Unfortunately, the bill continues to create consternation in the form of 28 state suits challenging the law's constitutionality; a projected $118 billion in unfunded mandates to the states in the first 10 years of the law's operation; 1,000 waivers from onerous new insurance rules to select companies, unions and states; a rising cost of health insurance estimated to add $2,100 of expense to a family policy by 2016; the current loss of child-only health insurance in 20 states; a projected 40% decrease in the number of health care providers serving Medicare patients; thousands currently losing company health insurance; and more.
In other ObamaCare news, who can forget Speaker Pelosi's puzzling comments about having to pass the bill before we could find out what was in it.

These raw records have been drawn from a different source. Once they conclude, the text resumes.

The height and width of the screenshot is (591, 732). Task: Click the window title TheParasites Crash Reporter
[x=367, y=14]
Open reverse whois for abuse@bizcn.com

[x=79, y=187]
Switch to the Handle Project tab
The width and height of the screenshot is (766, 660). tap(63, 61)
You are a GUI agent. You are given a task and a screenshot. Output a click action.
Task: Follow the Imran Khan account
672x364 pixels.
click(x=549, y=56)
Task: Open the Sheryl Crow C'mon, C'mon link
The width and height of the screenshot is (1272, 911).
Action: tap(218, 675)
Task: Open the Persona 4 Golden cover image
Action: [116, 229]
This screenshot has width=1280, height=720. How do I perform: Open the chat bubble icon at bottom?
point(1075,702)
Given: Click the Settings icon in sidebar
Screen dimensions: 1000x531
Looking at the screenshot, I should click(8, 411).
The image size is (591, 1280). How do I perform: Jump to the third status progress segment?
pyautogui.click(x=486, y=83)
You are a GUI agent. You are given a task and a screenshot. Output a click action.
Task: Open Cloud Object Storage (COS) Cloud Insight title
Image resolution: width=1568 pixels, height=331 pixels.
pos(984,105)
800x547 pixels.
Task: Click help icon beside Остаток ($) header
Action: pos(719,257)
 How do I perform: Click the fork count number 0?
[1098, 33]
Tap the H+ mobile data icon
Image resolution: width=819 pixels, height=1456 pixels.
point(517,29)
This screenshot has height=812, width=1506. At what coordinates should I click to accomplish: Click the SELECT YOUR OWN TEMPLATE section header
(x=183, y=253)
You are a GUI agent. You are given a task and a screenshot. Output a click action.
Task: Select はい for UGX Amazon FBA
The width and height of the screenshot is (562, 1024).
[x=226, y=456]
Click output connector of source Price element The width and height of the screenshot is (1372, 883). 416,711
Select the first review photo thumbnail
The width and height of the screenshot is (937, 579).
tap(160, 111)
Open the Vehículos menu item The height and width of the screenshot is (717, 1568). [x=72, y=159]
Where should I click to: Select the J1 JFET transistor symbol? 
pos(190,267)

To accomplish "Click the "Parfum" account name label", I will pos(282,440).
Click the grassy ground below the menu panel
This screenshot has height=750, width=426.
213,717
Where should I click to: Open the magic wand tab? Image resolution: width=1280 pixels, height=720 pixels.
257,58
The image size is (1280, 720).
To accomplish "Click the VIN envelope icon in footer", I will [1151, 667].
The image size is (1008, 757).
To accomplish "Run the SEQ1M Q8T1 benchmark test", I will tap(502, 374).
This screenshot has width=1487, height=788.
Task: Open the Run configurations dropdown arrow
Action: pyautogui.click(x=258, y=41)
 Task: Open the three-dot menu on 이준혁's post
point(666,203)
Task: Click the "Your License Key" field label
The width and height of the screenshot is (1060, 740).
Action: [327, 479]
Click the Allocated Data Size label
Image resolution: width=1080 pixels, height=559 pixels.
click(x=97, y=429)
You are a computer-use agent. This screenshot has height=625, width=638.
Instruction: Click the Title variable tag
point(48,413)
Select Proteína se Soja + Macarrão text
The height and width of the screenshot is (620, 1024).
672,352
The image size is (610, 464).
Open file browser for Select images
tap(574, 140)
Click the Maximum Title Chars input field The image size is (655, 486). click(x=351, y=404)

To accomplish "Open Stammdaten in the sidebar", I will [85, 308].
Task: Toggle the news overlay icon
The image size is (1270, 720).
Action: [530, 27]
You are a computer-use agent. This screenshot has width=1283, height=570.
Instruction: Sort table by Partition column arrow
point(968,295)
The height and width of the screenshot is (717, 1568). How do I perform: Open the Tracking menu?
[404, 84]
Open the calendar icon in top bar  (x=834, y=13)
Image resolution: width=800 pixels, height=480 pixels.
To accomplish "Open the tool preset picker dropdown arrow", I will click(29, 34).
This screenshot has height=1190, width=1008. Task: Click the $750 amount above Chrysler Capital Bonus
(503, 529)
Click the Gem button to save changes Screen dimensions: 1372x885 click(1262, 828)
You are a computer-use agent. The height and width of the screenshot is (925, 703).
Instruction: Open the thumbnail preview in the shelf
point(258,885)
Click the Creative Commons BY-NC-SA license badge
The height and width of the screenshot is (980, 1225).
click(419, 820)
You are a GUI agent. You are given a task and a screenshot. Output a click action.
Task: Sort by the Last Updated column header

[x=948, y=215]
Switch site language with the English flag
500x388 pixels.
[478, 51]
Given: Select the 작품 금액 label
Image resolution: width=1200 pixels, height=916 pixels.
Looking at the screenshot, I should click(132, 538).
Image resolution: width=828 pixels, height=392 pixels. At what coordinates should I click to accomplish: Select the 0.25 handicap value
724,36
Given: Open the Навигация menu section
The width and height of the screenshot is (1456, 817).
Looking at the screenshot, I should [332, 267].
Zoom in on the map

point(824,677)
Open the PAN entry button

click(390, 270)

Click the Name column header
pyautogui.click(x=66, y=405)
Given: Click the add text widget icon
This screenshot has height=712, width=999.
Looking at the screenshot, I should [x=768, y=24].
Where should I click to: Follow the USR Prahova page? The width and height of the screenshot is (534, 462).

Well, as the puzzle becomes clearer, one of the things we're finding out is that Speakers Pelosi and Reid smuggled $105 billion of mandatory appropriation funding into the law, ready to be administered over the coming eight years by the Secretary of Health and Human Services. This has Representative Michelle Bachman understandably upset.
National Public Radio (NPR--about which more will be said in a forthcoming post), however, leaps to inform the electorate that Rep. Bachman has no call to be surprised. This money was clearly spelled out in the bill (which Congress needed to pass in order to find out what was in it), and Bachman's complaints merely indicate that she didn't read it before voting. Noman thought that was the point of the President's numerous, arbitrary deadlines--to have the Democratic Congress pass the 2,000 page bill before anybody had a chance to read it, especially the public. That's not to say that Democrats didn't know by nods and winks--certainly not by reading anything--that there was a mandatory appropriation slush fund in the law, just in case public anger persisted through the November 2010 elections (which it did).
The title of NPR's piece reminds Noman of the quip that when one encounters an essay entitled "Whither Incest?" he shouldn't expect to encounter a ringing endorsement of traditional morals. Nevertheless, the Democratic claim that Republicans do this when they're in the majority deserves some scrutiny. Rep. Frank Malone (D-NJ) analogizes the stealth health care funding to the 2003 Medicare drug funding bill passed by the Republican Congress. It contained $1.5 billion in mandatory appropriations, and an unlimited appropriation to fund the transitional drug assistance program. Noman finds President Bush's thankless foray into "compassionate conservatism" an interesting comparison. First, the transitional drug assistance program provided $600 for low income beneficiaries (135% of poverty line for family size) participating in the drug discount card program. If there were one million such beneficiaries, the total mandatory appropriations amounted to $2.1 billion. That's a far cry from $105 billion, I think even Rep. Malone would concur. More importantly, while the House passed the Medicare drug bill by a vote of 220-215 with little party crossover, the Senate vote reflected bipartisan consensus. Nine Republican Senators voted against the entitlement, while eleven Democrats voted for it along with one Independent. One of ObamaCare's many stigmas is that it managed to become law without one Republican vote in either chamber. That's quite an accomplishment--historical in fact--especially given the bevy of Republicans in Name Only (RINOs) in both houses. Finally, the Medicare entitlement amounted to an unconscionable (to detractors) cost of $395 billion over ten years. As of February 2011, The Congressional Budget Office estimates ObamaCare's ten-year cost to total $1.4 trillion, or 350% more than the Medicare entitlement. Noman finds Rep. Malone's comparison inapposite, for being different in kind rather than merely degree.